When I try to access the OPeNDAP data set via the browser or ncISO the TDS hangs.

Until the server actually returns something to the client we won't be able to figure out what's wrong, if anything.

— You are receiving this because you were mentioned. Reply to this email directly, view it on GitHub https://github.com/ioos/registry/issues/94#issuecomment-268385527, or mute the thread https://github.com/notifications/unsubscribe-auth/AEe7jj0kYKfUpc_RWDzXAOwnfpLieB5Fks5rKF9UgaJpZM4LRNj8 .

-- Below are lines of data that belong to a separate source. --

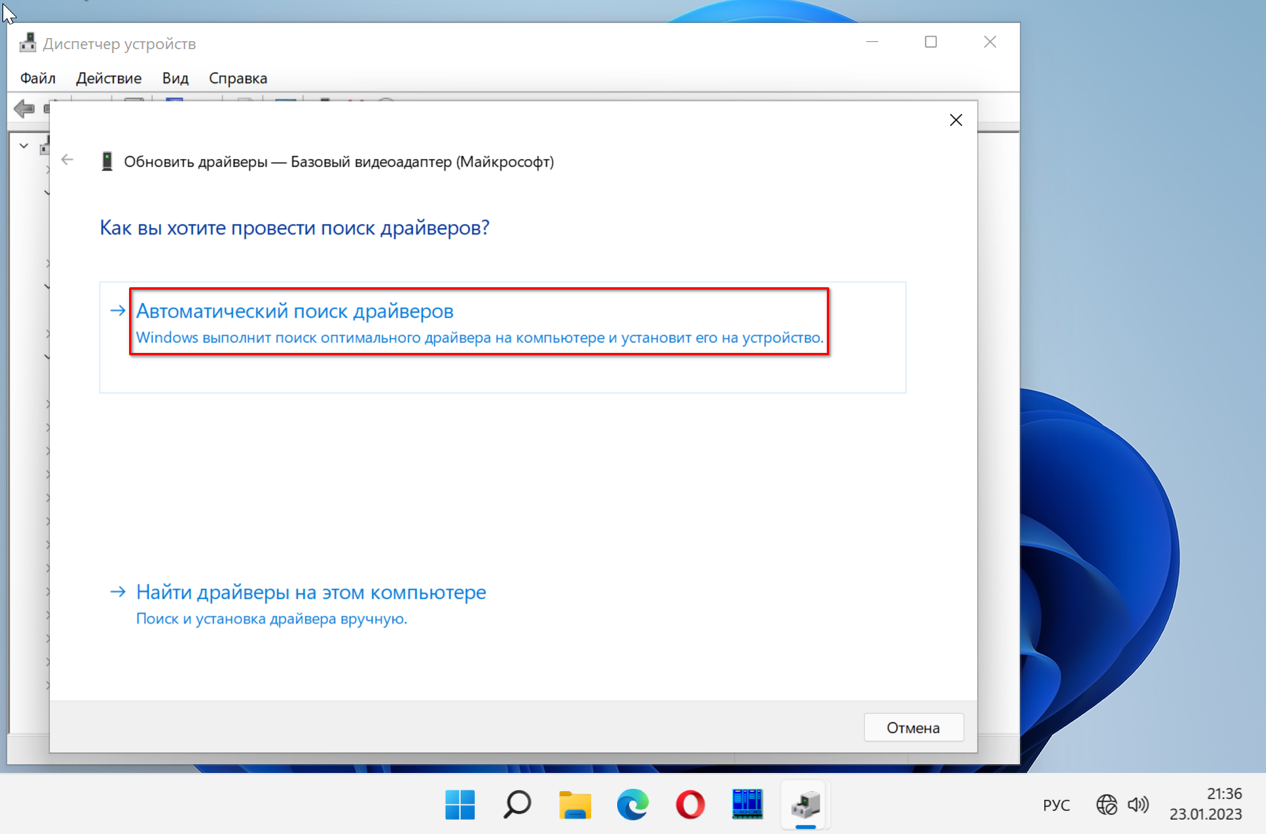Launch Opera browser from taskbar
This screenshot has width=1266, height=834.
[690, 804]
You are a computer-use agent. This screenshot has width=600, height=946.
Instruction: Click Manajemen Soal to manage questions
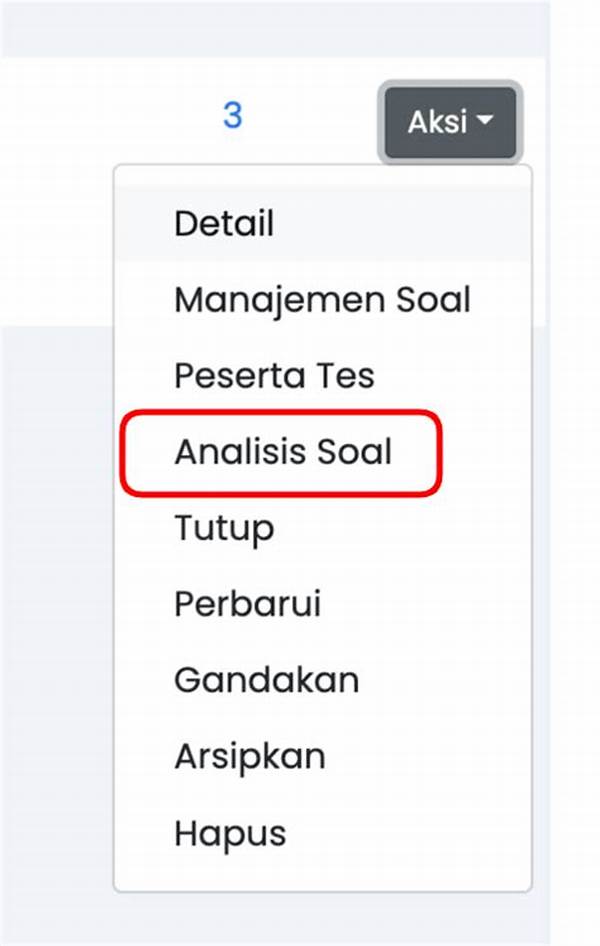tap(322, 299)
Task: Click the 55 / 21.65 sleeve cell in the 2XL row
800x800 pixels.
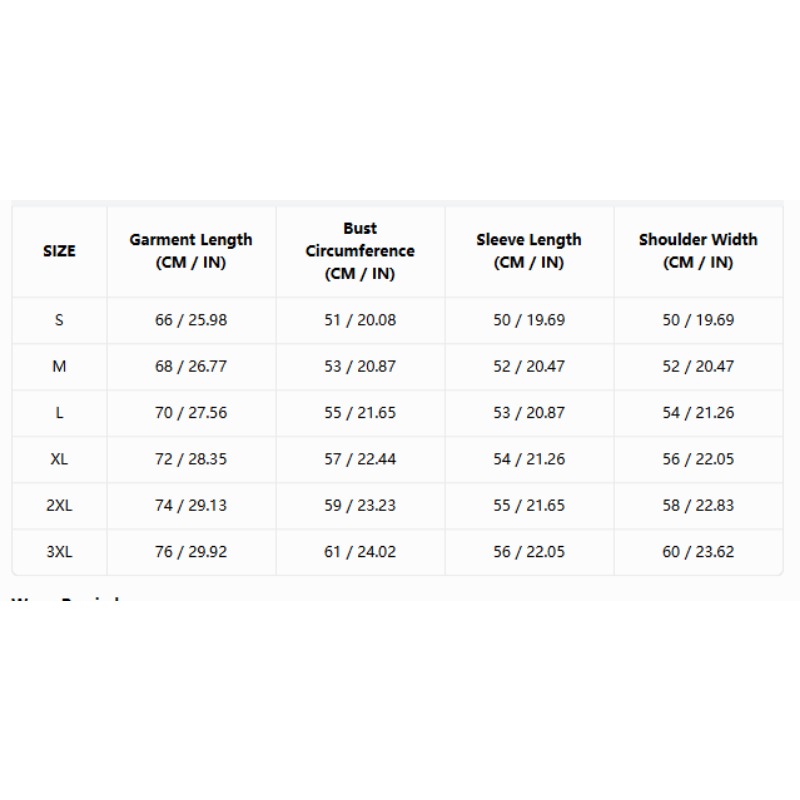Action: coord(529,506)
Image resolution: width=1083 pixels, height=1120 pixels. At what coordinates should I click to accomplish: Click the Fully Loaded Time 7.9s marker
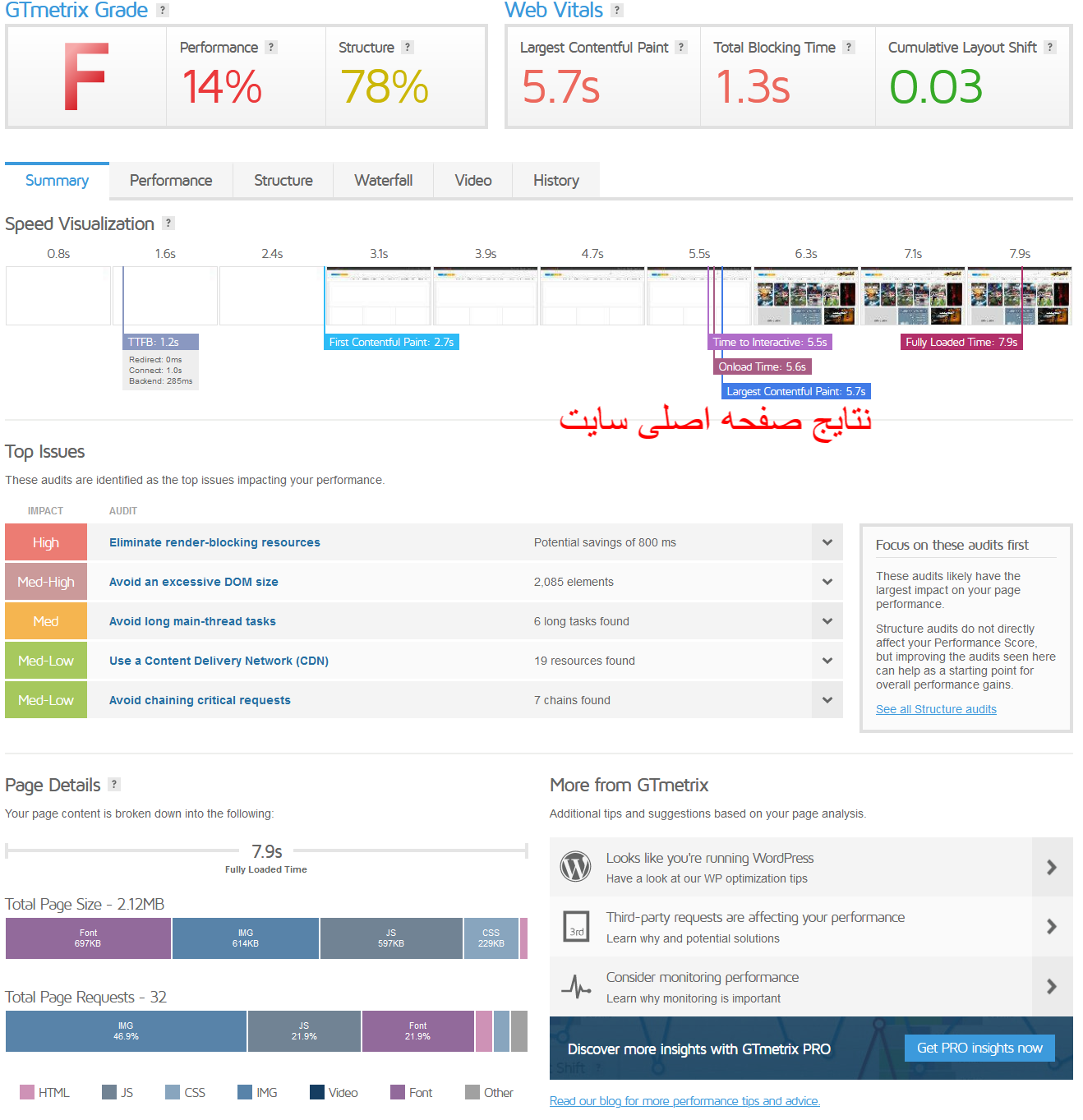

noaaroland commented 7 years ago

The problems with their TDS may be unrelated to ncISO, but if I take the catalog you mention and run the command Rich was trying to run:

java -Xms1024m -Xmx1024m -jar ncISO-2.3.jar -custom true -xsl /home/rhs/IdeaProjects/uafnciso/transforms/UnidataDD2MI-Rich.xsl -ts http://sdf.ndbc.noaa.gov/thredds/catalog.xml -num 100 -depth 20 -iso true -waf /tmp/waf/hfradar

It runs without error (except for the complaint about the missing log jar)

So in the end, I don't think there's anything wrong with how Rich is running ncISO.

pacioos commented 7 years ago

Btw, Tom Cook has fixed the issues with the HFRNet TDS today, so those catalogs should be working now as well.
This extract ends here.